▶ _Problem to solve_: Take the records below and set them down exactly, so that every line matches the original.

▶ _Data_:
= = = =
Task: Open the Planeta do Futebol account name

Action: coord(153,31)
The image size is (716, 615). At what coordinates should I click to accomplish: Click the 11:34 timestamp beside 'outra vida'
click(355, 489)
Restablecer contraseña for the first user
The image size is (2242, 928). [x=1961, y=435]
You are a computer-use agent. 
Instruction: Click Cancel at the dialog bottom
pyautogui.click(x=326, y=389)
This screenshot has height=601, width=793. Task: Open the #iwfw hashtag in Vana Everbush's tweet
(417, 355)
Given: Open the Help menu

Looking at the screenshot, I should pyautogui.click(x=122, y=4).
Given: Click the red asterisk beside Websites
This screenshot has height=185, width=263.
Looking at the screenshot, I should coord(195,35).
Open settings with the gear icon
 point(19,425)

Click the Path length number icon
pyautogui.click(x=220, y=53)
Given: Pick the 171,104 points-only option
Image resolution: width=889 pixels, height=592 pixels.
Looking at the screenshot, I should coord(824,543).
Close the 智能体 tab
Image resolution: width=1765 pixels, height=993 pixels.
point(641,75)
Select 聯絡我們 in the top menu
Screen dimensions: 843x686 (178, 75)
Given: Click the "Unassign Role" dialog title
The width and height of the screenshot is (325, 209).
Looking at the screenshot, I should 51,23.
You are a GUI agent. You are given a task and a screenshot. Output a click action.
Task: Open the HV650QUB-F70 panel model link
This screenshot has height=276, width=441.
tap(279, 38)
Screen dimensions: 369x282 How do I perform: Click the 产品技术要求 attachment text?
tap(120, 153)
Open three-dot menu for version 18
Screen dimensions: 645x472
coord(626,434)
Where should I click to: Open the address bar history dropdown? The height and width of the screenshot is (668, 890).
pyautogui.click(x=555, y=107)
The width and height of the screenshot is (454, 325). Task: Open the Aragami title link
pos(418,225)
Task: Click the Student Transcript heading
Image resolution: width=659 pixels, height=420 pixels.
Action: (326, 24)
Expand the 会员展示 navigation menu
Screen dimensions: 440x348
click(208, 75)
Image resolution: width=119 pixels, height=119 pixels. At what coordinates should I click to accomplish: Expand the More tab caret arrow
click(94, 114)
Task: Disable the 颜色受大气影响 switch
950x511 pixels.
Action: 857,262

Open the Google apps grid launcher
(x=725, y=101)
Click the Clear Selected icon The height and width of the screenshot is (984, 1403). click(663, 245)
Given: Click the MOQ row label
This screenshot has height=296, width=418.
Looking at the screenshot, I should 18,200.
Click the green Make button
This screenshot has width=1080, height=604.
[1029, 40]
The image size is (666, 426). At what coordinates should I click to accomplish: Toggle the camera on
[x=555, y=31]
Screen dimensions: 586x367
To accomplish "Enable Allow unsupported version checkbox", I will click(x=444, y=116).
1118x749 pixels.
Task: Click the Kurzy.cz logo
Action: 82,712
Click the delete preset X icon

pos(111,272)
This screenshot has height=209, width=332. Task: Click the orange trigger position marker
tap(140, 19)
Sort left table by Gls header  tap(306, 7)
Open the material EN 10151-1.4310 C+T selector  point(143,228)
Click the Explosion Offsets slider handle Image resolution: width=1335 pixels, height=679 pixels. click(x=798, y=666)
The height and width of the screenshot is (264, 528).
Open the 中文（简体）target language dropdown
= = = =
▶ _Result_:
Task: Open the Planeta do Futebol account name

Action: coord(153,31)
The image size is (716, 615). At what coordinates should I click to accomplish: Click the 11:34 timestamp beside 'outra vida'
click(355, 489)
Restablecer contraseña for the first user
The image size is (2242, 928). [x=1961, y=435]
You are a computer-use agent. 
Instruction: Click Cancel at the dialog bottom
pyautogui.click(x=326, y=389)
This screenshot has height=601, width=793. Task: Open the #iwfw hashtag in Vana Everbush's tweet
(417, 355)
Given: Open the Help menu

Looking at the screenshot, I should pyautogui.click(x=122, y=4).
Given: Click the red asterisk beside Websites
This screenshot has height=185, width=263.
Looking at the screenshot, I should coord(195,35).
Open settings with the gear icon
 point(19,425)

Click the Path length number icon
pyautogui.click(x=220, y=53)
Given: Pick the 171,104 points-only option
Image resolution: width=889 pixels, height=592 pixels.
Looking at the screenshot, I should coord(824,543).
Close the 智能体 tab
Image resolution: width=1765 pixels, height=993 pixels.
point(641,75)
Select 聯絡我們 in the top menu
Screen dimensions: 843x686 (178, 75)
Given: Click the "Unassign Role" dialog title
The width and height of the screenshot is (325, 209).
Looking at the screenshot, I should 51,23.
You are a GUI agent. You are given a task and a screenshot. Output a click action.
Task: Open the HV650QUB-F70 panel model link
This screenshot has height=276, width=441.
tap(279, 38)
Screen dimensions: 369x282 How do I perform: Click the 产品技术要求 attachment text?
tap(120, 153)
Open three-dot menu for version 18
Screen dimensions: 645x472
coord(626,434)
Where should I click to: Open the address bar history dropdown? The height and width of the screenshot is (668, 890).
pyautogui.click(x=555, y=107)
The width and height of the screenshot is (454, 325). Task: Open the Aragami title link
pos(418,225)
Task: Click the Student Transcript heading
Image resolution: width=659 pixels, height=420 pixels.
Action: (326, 24)
Expand the 会员展示 navigation menu
Screen dimensions: 440x348
click(208, 75)
Image resolution: width=119 pixels, height=119 pixels. At what coordinates should I click to accomplish: Expand the More tab caret arrow
click(94, 114)
Task: Disable the 颜色受大气影响 switch
950x511 pixels.
Action: 857,262

Open the Google apps grid launcher
(x=725, y=101)
Click the Clear Selected icon The height and width of the screenshot is (984, 1403). click(663, 245)
Given: Click the MOQ row label
This screenshot has height=296, width=418.
Looking at the screenshot, I should 18,200.
Click the green Make button
This screenshot has width=1080, height=604.
[1029, 40]
The image size is (666, 426). At what coordinates should I click to accomplish: Toggle the camera on
[x=555, y=31]
Screen dimensions: 586x367
To accomplish "Enable Allow unsupported version checkbox", I will click(x=444, y=116).
1118x749 pixels.
Task: Click the Kurzy.cz logo
Action: 82,712
Click the delete preset X icon

pos(111,272)
This screenshot has height=209, width=332. Task: Click the orange trigger position marker
tap(140, 19)
Sort left table by Gls header  tap(306, 7)
Open the material EN 10151-1.4310 C+T selector  point(143,228)
Click the Explosion Offsets slider handle Image resolution: width=1335 pixels, height=679 pixels. click(x=798, y=666)
The height and width of the screenshot is (264, 528).
Open the 中文（简体）target language dropdown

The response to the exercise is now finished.